最後の手紙は昭和18(1943)年3月20日の日付で、
兄である親父のもとに届き、中に一枚の写真が入っていました。
ダバオ富士と親しまれていたアポ山を背景に、背の高いヤシの木にもたれ、
白の開襟シャツで長浜農学校の破帽をかぶり、
下駄ばきでリラックスしているセピア色の叔父は、「青年ここにあり。」の感でした。
その写真をみて、私は、会ったことのない叔父にずっとあこがれてきました。
この写真は、私の子どものころから、家の仏間の壁にかけてありました。
高校生の終わりころのある日、いつものように
「仏さん拝んだか?」と母が聞きますので、「拝んだよ!」と鉦をたたいたあと、
何の気なしに壁を見ると、あれ!叔父さんの写真がない。
代わりに、こんな写真が掛けてあったのです・・・。
見てください。なんと、軍服を着ている。
帽子も、愛用していた農学校の破帽ではなくて、軍帽子。
しかも、驚いたことに、手には軍刀を持っている。
「うわっ、座敷の奥まで戦争が入り込んできた!」
見るなり、私はそう思いました。
ビックリして、親父に聞きますと、返ってきたのが
「靖国神社がしてくれた。
階級を書いて写真を送ると軍服姿にしてくれると聞いたので、靖国神社に送った」
という返事。
私は「靖国神社ってなんやろう」と思いつつ、もう一度見に行きました。
よく眺めると、軍刀を持った手は、叔父さんの手ではない。
誰の手だかわからない手がにゅっと隅から出てきて、軍刀を持っている。
おぞましいというか、気持ち悪いというか、言いようのない気持ちに襲われました。
「靖国神社って、平和に暮らしている家の座敷の奥までやってきて、
再び戦争を持ち込もうとするのか」と。
しかし、その時は、親父によう言いませんでした。
実の弟のことだし、私のうかがい知れない思いがあるかもしれない、と思ったからです。
親父が亡くなるまで、この写真は祖父母の隣に掛けたままでした。
それでも私は、座敷に行く度に「早よう軍服を脱がせてやりたい」と、ずっと思ってきました。

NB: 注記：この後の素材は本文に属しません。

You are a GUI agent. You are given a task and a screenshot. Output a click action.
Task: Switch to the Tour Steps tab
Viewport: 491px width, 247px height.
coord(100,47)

昨年末、その靖国神社に、首相アベシンゾウが参拝を強行しました。
福岡地裁、大阪高裁と二度も違憲判決だったのに、
近隣の諸国から「参拝はやめろ!」と言われているのに、です。
この参拝は、戦死して何十年もたった叔父にもう一度軍服を着せ、
「戦争を座敷の奥深く持ち込んだ」ヤスクニのやり口を国家権力が正当化するものです。
その軍服こそ、昨年秋の秘密保護法の制定であり、
今年の集団的自衛権行使の閣議決定ではなかったでしょうか。
私は親父が亡くなったのを機に、軍服姿の叔父の写真を元の開襟シャツに戻しました。
叔父の最期がどうであったのか、詳しいことはわかりません。
ただ、勤務先の太田興業からは、敗戦の翌年である昭和21年、
叔父の消息不明を詫びる手紙が届きました。
叔父が砲兵として現地召集されたのは、昭和19年の10月だったようです。
手紙によりますと、太田興業の社員らはダバオがアメリカ軍に占領されたので、
前もって近くの山に自主疎開していました。
そこから遥か下界の戦場を眺めると、空襲は熾烈を極め、
皇軍はなすすべもなく山中に逃げ込んでいく。
あまりの貧弱さと戦意の無さに、軍に頼らず避難していてよかった、
と皆で胸をなで下ろしていたところ、憲兵がきて、
一人残らず「タモガン」というところに集団で疎開しろ!と命令したそうです。
そこはジャングルの奥地で、しかも軍が在留邦人より先に退却している場所でした。
食料も宿舎もない。
牛馬が通るくらいの道なき道を、機銃掃射を受けながらの逃避行になりました。
密林地帯だから湿気が多く、日光に当たることもできず、病気で倒れる人が続出しました。
やがて乏しい物資の奪い合いが起きます。
昨日まで「忠勇義烈の皇軍」と謳われた兵隊が強盗となって邦人の食料を狙い、
果ては殺人事件まで起こす。
「タモガンの集団疎開は、この世ながら生き地獄で、飢えと弱肉強食の密林だった」
と書かれています。
あのインパール作戦で、飢えと病気のため次々命を落とした皇軍兵士の退却路は
「白骨街道」「靖国街道」と呼ばれました。
これと同じような「ヤスクニの密林」の阿鼻叫喚の様子を、この手紙は伝えています。
叔父や同僚の兵士たちは、この「ヤスクニの密林」で、どのような思いで命を捨てていったのでしょう。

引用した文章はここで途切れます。